The directory structure I proposed is probably better for everyone.
In my initial post on the directory, I tried to explain why this is probably better, but maybe I didn’t effectively communicate my reasoning.
My comparison below is based on my guess that you implemented your plugin in a certain way. Maybe I’m wrong, but I assume that you create a JavaCompile
for each target Java version, use the corresponding source directory (e.g., src/main/java9
for Java 9), configure a version-specific output directory, place the main
& older Java versioned code on the classpath, and set the correct --release
option (e.g., --release 9
). If you do something different, please let me know.

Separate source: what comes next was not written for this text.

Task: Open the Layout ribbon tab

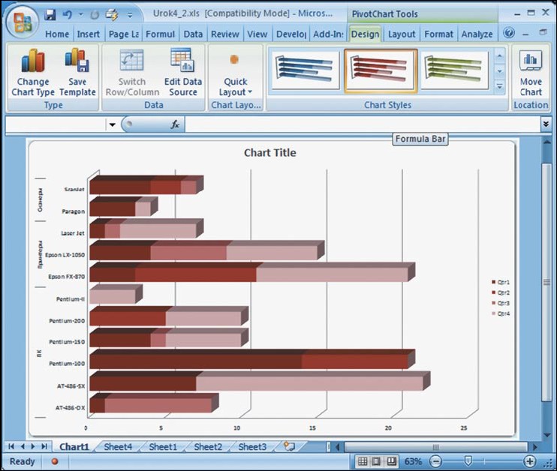Action: click(402, 34)
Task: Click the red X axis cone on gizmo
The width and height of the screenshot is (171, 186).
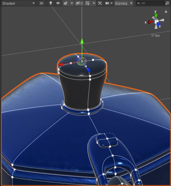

Creating an extra source should automatically perform much of this wiring for you. This becomes more important when you try to support more than just the most basic Java-only scenarios.
Normally, each SourceSet
has an AbstractCompile
task for each language plugin that has been applied to a project (e.g., Java, Kotlin, Scala, etc).
Imagine if someone has Kotlin code that they want to include in the mrjar, with certain Kotlin as the baseline (main
), other Kotlin for Java 9+ (java9
), etc. How would you support distributing classes compiled from Kotlin into different version directories in the mrjar?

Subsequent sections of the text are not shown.